# Task brief:
Put the items below into a numbered list, with one line per entry and all blank lines left out.

* Begin Listed entries *

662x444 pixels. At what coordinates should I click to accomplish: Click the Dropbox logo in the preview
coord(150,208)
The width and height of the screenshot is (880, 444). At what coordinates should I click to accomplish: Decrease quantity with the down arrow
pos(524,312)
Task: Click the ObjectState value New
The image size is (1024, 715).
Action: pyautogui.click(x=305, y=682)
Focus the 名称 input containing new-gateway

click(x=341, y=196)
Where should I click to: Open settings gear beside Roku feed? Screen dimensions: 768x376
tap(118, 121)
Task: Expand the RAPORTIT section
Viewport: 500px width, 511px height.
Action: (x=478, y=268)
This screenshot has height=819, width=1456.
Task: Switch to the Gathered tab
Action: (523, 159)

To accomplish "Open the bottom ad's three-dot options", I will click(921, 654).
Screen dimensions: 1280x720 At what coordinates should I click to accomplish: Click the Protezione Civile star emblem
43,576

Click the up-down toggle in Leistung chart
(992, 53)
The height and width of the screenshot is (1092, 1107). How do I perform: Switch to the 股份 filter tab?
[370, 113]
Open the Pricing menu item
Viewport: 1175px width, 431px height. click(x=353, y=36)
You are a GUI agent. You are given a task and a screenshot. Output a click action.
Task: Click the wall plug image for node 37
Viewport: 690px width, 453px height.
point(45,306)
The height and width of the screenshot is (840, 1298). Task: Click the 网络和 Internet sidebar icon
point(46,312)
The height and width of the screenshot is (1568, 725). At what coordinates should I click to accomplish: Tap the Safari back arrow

* End Listed entries *

# Response:
1. 662x444 pixels. At what coordinates should I click to accomplish: Click the Dropbox logo in the preview
2. coord(150,208)
3. The width and height of the screenshot is (880, 444). At what coordinates should I click to accomplish: Decrease quantity with the down arrow
4. pos(524,312)
5. Task: Click the ObjectState value New
6. The image size is (1024, 715).
7. Action: pyautogui.click(x=305, y=682)
8. Focus the 名称 input containing new-gateway
9. click(x=341, y=196)
10. Where should I click to: Open settings gear beside Roku feed? Screen dimensions: 768x376
11. tap(118, 121)
12. Task: Expand the RAPORTIT section
13. Viewport: 500px width, 511px height.
14. Action: (x=478, y=268)
15. This screenshot has height=819, width=1456.
16. Task: Switch to the Gathered tab
17. Action: (523, 159)
18. To accomplish "Open the bottom ad's three-dot options", I will click(921, 654).
19. Screen dimensions: 1280x720 At what coordinates should I click to accomplish: Click the Protezione Civile star emblem
20. 43,576
21. Click the up-down toggle in Leistung chart
22. (992, 53)
23. The height and width of the screenshot is (1092, 1107). How do I perform: Switch to the 股份 filter tab?
24. [370, 113]
25. Open the Pricing menu item
26. Viewport: 1175px width, 431px height. click(x=353, y=36)
27. You are a GUI agent. You are given a task and a screenshot. Output a click action.
28. Task: Click the wall plug image for node 37
29. Viewport: 690px width, 453px height.
30. point(45,306)
31. The height and width of the screenshot is (840, 1298). Task: Click the 网络和 Internet sidebar icon
32. point(46,312)
33. The height and width of the screenshot is (1568, 725). At what coordinates should I click to accomplish: Tap the Safari back arrow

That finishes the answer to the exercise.